Ten precedensowy proces toczy się przed białostockim sądem pracy. Sąd przesłuchał powódkę oraz kilkoro pierwszych świadków.
"Jeżeli sąd uzna, że podana przez pracodawcę przyczyna wypowiedzenia (brak kwalifikacji) nie jest prawdziwa - i my się tylko do tego odnosimy - powódce przysługuje roszczenie odszkodowawcze w wysokości trzymiesięcznego wynagrodzenia" - powiedziała pełnomocniczka powódki, radca prawny Grażyna Wyszkowska. Kobieta zarabiała ok. 2,5 tys. zł.

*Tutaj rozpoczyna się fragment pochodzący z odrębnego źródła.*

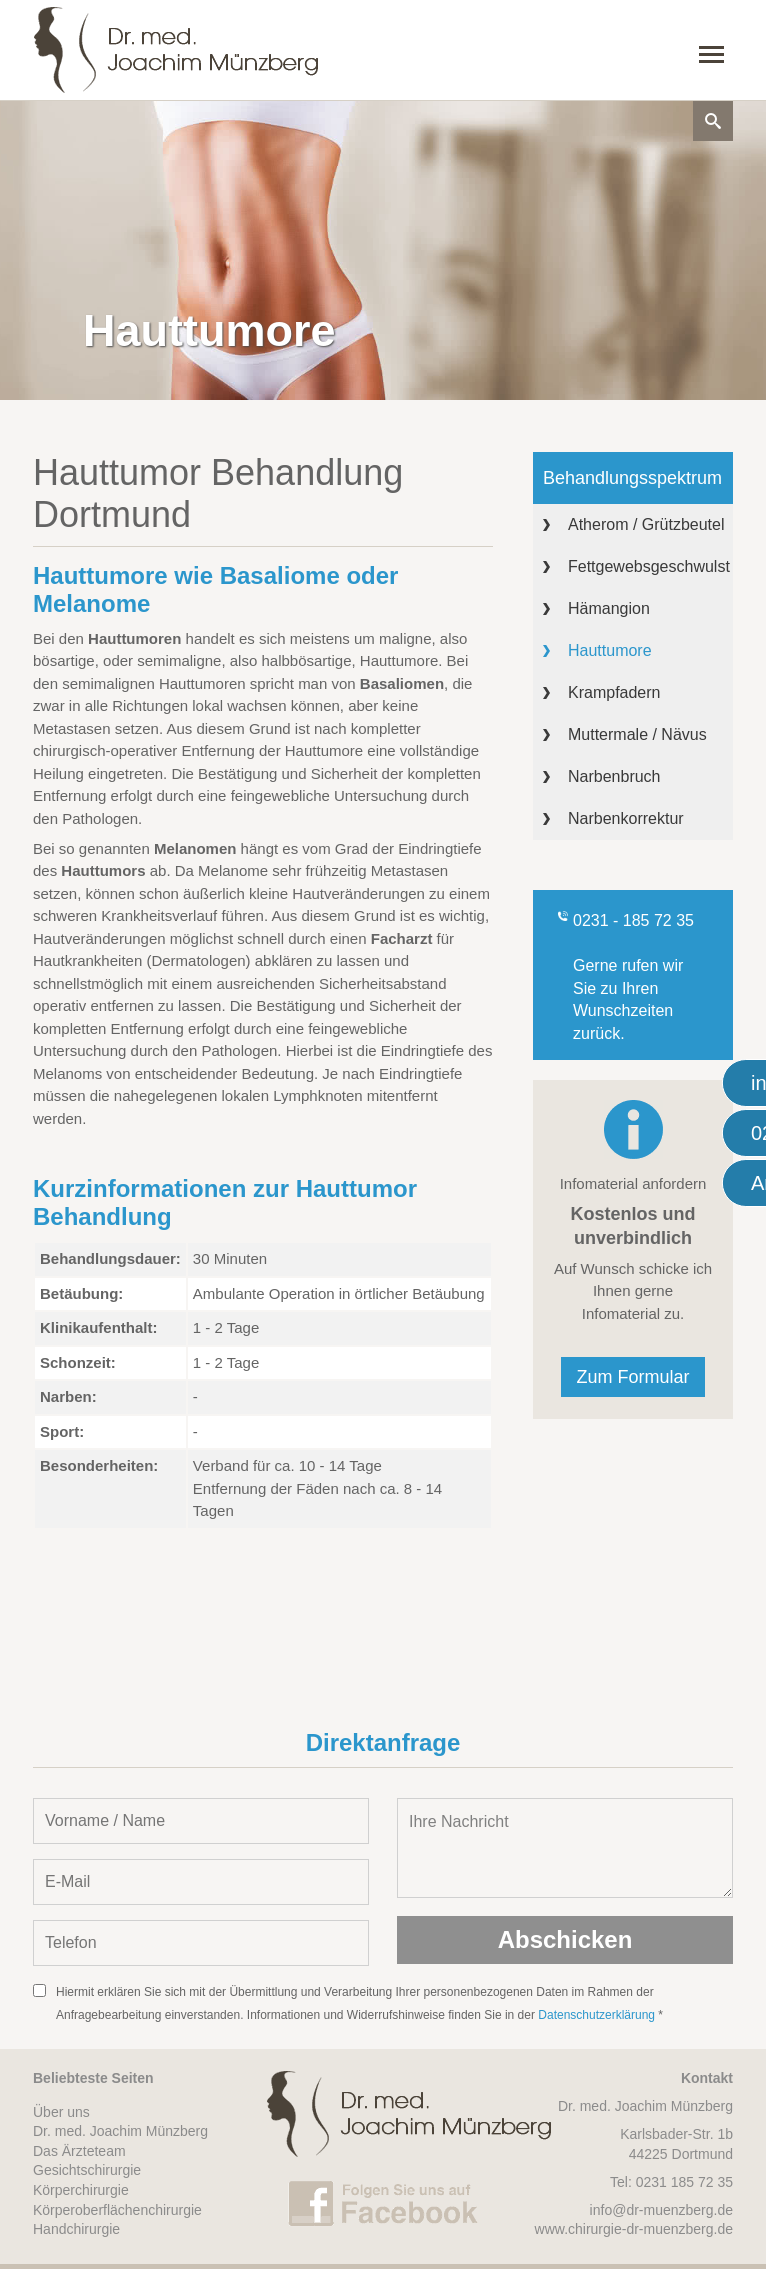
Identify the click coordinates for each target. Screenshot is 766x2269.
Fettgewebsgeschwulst (649, 566)
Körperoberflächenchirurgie (117, 2210)
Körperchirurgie (81, 2190)
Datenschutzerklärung (596, 2015)
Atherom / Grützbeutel (646, 524)
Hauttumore (610, 650)
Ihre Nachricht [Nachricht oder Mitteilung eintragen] (565, 1848)
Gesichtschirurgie (87, 2170)
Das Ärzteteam (79, 2151)
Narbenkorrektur (626, 818)
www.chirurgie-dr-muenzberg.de (634, 2229)
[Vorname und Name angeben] (201, 1821)
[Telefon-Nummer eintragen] (201, 1943)
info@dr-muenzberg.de (661, 2210)
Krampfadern (614, 692)
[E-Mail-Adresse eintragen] (201, 1882)
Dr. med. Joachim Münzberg (120, 2131)
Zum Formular (632, 1377)
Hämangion (609, 608)
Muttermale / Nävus (637, 734)
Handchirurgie (76, 2229)
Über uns (61, 2112)
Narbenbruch (614, 776)
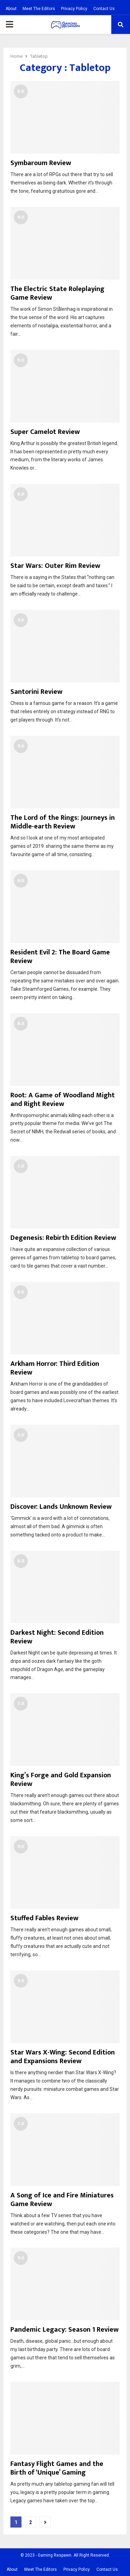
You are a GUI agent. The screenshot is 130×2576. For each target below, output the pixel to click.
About (11, 8)
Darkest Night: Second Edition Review (57, 1637)
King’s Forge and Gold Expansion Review (60, 1779)
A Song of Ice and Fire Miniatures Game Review (62, 2199)
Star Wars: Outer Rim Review (55, 566)
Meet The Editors (39, 8)
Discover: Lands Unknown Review (61, 1507)
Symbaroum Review (40, 163)
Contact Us (104, 8)
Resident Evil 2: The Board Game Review (60, 956)
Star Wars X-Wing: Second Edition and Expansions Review (62, 2057)
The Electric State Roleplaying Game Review (57, 293)
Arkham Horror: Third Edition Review (54, 1368)
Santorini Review (36, 692)
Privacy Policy (74, 8)
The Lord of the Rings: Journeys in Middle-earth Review (62, 822)
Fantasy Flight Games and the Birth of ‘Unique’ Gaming (56, 2468)
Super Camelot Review (45, 432)
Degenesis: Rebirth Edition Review (63, 1238)
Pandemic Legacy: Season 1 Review (64, 2329)
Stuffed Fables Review (44, 1918)
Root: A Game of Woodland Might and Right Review (62, 1099)
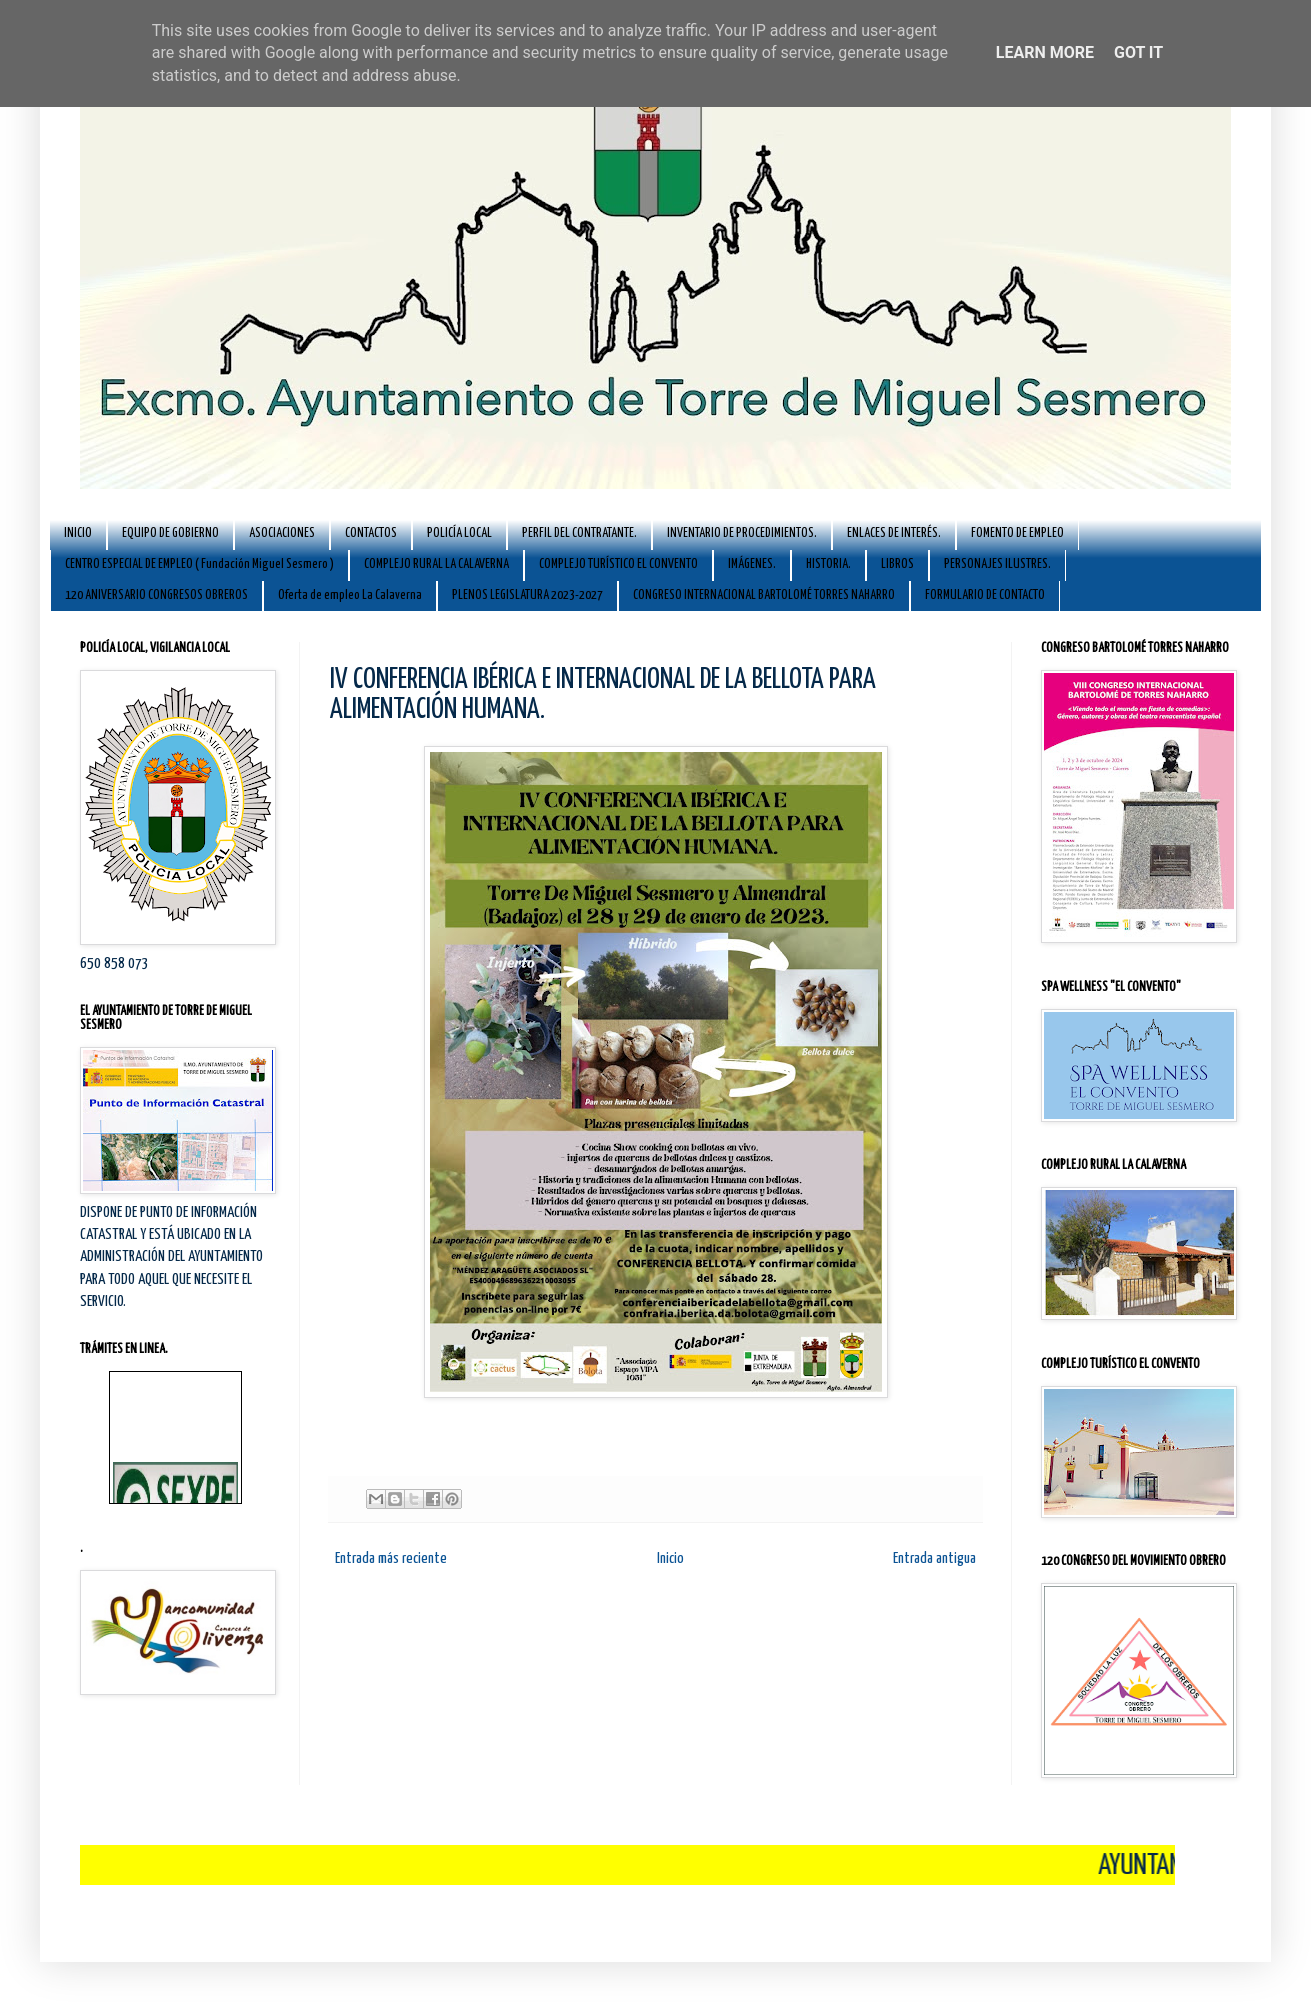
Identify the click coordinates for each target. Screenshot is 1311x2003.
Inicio (670, 1558)
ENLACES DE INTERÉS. (894, 533)
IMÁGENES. (752, 564)
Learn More (1045, 52)
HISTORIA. (828, 564)
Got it (1138, 52)
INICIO (78, 533)
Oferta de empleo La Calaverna (350, 595)
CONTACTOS (371, 533)
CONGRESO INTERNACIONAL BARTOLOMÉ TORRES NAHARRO (764, 595)
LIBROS (897, 564)
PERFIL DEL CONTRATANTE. (579, 533)
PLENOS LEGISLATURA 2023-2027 (527, 595)
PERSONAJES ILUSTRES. (997, 564)
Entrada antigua (934, 1558)
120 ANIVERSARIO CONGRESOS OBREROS (156, 595)
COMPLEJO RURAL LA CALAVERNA (436, 564)
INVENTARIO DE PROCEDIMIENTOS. (742, 533)
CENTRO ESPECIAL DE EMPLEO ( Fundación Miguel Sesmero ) (199, 564)
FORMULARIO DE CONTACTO (985, 595)
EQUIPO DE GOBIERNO (170, 533)
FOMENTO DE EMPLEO (1017, 533)
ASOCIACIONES (282, 533)
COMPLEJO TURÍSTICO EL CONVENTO (618, 564)
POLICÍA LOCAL (459, 533)
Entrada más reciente (391, 1558)
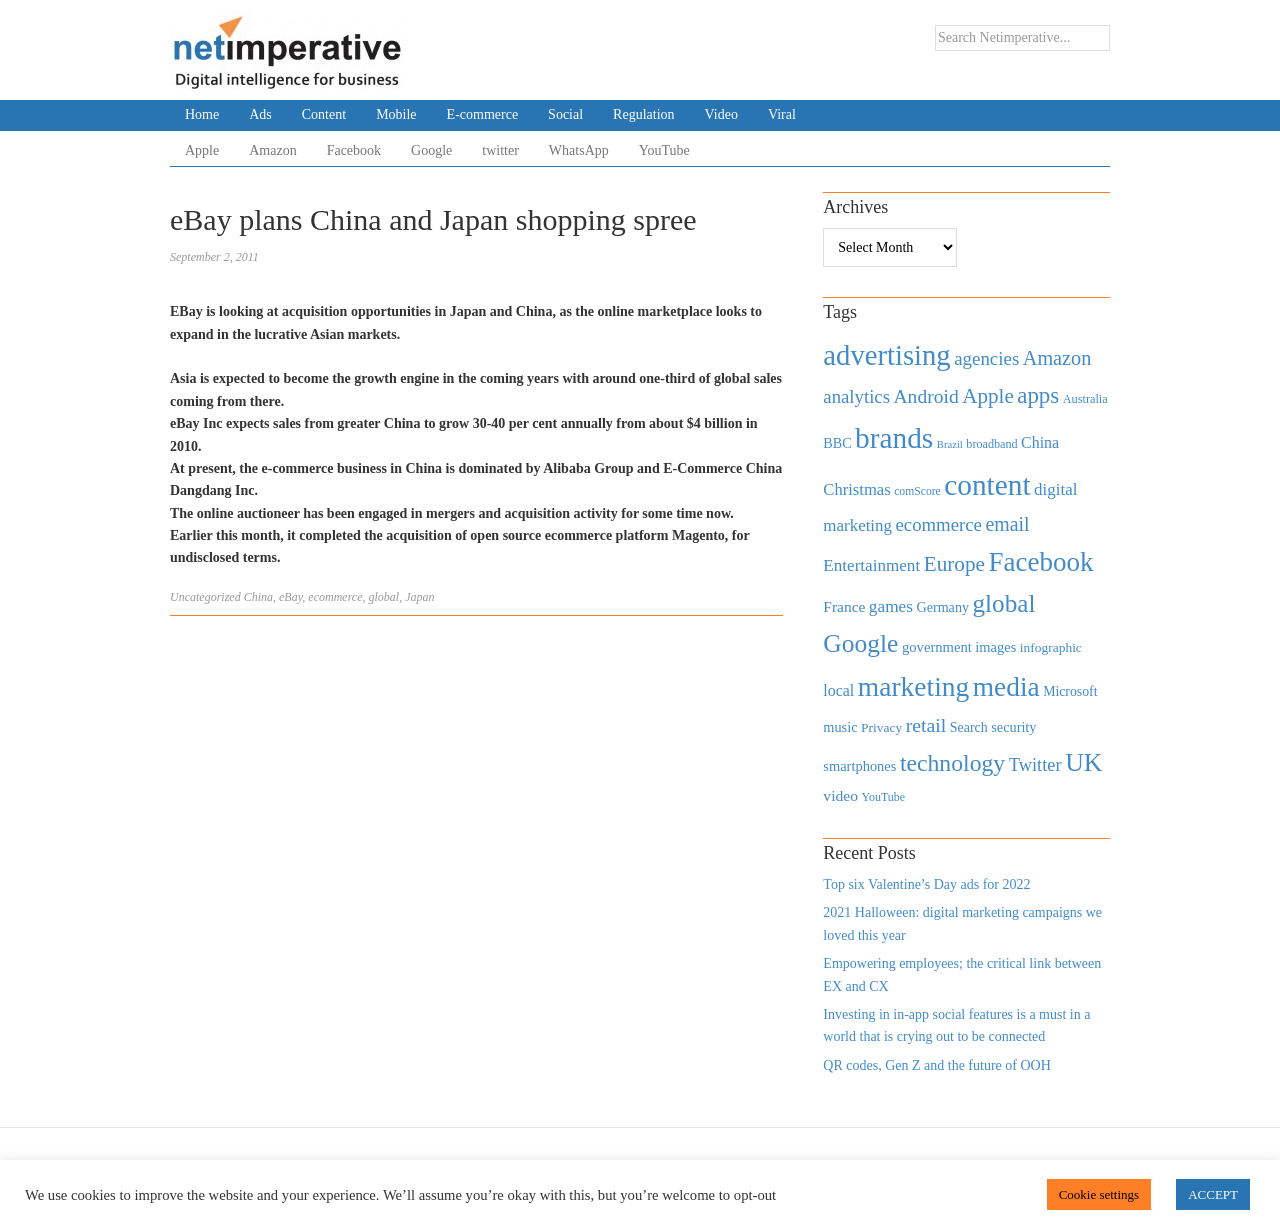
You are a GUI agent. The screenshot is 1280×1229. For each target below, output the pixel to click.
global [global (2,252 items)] (1004, 603)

Elżbieta Ż. została zwolniona z pracy wiosną tego roku. Wcześniej przez kilkanaście lat pracowała w wojewódzkim sanepidzie w Białymstoku na kierowniczym stanowisku. Odpowiadała m.in. za kadry. Według niej, po zmianie dyrektora stacji powstała w tej instytucji grupa osób, która chciała doprowadzić do jej zwolnienia. Dyskredytowano jej cenione wcześniej umiejętności i stale krytykowano, co doprowadziło ją do rozstroju nerwowego.
Powódka powiedziała przed sądem, że mobbing polegał na tym, iż stopniowo odsuwano ją od obowiązków, potem proponowano zmianę warunków zatrudnienia, obniżkę płac - na co nie chciała się zgodzić. W konsekwencji doprowadziło to do jej zwolnienia.
Proces będzie kontynuowany w październiku.